How mail-in ballots might confuse polls - and Election Day results
Increasing numbers of Americans can vote by mail or absentee ballots. This makes it harder for polls to gauge who the winner might be and means some close races might not be called for days.
Supporters of Republican US Senate candidate Dino Rossi mingle with supporters of incumbent Democrat Patty Murray outside an election rally for Murray with Vice President Joe Biden, Friday, Oct. 8, in Tacoma, Wash.
Ted S. Warren/AP
Election Day is more than two weeks off, and anything can happen in many key races that could determine the shape of the next Congress.
Skip to next paragraphBut millions of Americans already are able to vote, and many of them have marked their ballots as Election Day turns into “election month” across much of the country. More and more states are making it easier to file absentee ballots, and many states are allowing mail-in ballots to be postmarked (not just received) on Election Day.
This prolongs ballot counting, which means that in close races it could be days after voting stops before some races are decided. The practice can also throw off pre-election polls – those closely-watched indicators used to shape last-minute campaigning.
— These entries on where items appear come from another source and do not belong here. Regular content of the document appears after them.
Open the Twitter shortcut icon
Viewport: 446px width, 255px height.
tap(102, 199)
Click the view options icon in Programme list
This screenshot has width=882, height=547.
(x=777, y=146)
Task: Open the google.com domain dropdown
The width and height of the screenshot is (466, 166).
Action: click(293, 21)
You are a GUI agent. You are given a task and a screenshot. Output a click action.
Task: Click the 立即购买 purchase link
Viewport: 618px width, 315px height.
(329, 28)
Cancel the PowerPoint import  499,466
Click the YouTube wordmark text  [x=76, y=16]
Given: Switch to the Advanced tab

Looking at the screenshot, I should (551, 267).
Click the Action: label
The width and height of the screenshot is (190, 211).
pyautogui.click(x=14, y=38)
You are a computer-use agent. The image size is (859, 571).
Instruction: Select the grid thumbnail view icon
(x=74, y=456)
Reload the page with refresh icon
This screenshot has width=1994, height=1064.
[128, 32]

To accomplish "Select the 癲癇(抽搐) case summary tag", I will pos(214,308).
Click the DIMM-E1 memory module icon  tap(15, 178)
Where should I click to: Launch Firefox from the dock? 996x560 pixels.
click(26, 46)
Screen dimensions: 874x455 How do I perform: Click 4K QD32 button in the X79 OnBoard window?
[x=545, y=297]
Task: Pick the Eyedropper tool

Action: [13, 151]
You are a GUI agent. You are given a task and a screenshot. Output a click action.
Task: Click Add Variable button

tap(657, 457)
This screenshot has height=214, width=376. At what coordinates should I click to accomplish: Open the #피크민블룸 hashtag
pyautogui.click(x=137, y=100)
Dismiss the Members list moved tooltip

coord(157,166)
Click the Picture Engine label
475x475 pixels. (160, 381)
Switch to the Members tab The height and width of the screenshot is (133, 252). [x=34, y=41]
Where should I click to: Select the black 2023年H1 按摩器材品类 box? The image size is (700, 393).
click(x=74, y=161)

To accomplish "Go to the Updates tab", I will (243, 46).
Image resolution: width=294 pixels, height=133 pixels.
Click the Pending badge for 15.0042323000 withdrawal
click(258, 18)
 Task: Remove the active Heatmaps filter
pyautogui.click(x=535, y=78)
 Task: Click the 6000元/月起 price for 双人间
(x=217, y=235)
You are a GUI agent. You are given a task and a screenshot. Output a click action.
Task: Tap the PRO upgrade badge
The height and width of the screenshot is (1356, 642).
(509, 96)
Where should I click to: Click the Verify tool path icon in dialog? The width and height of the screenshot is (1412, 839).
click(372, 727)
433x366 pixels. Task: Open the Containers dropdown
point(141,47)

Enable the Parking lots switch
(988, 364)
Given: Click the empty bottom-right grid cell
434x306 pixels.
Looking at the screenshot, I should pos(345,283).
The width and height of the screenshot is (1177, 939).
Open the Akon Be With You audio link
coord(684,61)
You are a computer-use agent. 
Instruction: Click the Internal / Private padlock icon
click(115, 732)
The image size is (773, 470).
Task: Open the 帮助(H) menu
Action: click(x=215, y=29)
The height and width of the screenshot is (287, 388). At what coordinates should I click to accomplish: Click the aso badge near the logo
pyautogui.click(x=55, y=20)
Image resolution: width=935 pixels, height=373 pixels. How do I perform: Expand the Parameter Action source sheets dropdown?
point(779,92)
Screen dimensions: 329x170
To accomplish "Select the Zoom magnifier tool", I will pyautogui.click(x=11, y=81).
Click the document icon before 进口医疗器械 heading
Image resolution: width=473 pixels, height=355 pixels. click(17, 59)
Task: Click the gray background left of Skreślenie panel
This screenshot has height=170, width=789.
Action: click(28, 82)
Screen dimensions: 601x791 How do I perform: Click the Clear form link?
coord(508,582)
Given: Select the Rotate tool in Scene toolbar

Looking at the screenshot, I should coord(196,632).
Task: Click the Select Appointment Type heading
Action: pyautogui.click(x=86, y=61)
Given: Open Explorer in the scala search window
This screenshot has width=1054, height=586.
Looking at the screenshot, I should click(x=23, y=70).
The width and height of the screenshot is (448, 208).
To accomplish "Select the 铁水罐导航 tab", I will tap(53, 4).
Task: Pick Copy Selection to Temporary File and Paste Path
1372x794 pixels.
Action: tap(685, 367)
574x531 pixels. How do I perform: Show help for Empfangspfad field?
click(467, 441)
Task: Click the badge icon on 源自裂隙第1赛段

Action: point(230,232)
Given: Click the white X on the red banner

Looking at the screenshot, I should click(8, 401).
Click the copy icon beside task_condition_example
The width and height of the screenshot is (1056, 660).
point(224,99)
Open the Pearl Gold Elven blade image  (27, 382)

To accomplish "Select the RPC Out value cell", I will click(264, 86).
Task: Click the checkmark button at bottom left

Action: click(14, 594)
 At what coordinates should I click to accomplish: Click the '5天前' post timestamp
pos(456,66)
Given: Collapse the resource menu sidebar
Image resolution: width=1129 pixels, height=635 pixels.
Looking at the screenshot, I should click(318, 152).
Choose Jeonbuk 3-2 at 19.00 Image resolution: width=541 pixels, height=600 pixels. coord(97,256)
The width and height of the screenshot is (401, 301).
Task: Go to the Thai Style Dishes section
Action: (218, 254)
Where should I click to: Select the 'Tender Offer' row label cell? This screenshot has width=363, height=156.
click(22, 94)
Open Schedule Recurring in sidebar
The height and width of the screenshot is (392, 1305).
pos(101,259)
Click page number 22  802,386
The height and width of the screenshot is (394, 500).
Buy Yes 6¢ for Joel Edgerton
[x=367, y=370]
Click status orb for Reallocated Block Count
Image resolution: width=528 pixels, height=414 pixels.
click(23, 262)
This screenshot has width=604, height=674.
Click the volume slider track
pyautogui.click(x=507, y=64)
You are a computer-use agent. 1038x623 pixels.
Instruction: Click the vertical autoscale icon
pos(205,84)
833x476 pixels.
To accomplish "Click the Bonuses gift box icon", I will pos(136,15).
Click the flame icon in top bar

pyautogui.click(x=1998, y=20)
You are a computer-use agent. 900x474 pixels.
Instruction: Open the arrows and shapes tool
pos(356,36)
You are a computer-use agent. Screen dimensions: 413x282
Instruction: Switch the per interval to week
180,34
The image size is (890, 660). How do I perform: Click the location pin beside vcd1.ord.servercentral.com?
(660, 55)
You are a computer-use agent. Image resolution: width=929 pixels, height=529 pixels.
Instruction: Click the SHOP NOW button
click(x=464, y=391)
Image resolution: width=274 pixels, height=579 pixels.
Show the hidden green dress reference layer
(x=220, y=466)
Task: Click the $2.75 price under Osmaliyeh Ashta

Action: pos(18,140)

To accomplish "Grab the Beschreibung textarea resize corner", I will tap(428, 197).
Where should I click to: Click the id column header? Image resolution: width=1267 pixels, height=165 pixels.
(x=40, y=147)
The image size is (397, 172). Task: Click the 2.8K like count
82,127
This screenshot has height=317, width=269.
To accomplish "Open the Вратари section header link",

Take the US Senate race in Washington State, where three-term incumbent Democrat Patty Murray is in the fight of her life against Republican Dino Rossi.
Since 1993, voters there have been able to vote by mail, and ballots are mailed out at least 18 days before the tally begins. King County, which includes Seattle, switched to all-mail voting last year.
As polling expert Nate Silver of FiveThirtyEight.com points out, “This can wreak havoc with traditional likely voter models.” (The trend among younger voters to eschew landlines in favor of cell phones, making it harder for pollsters to find them, also throws off polling, he says.)
Voting from home increases turnout
Making it easier to vote by mail – not requiring a reason when a request for an absentee ballot is made – also has tended to increase turnout, Mr. Silver points out, and this can skew traditional polling and voting patterns. In the last midterm election in Washington State (2006), 88 percent of voters mailed in their ballots.
The situation is similar in Oregon, where all voting has been done by mail – there are no polling places – since voters approved a referendum in 1998. But this is not just a Pacific Northwest phenomenon.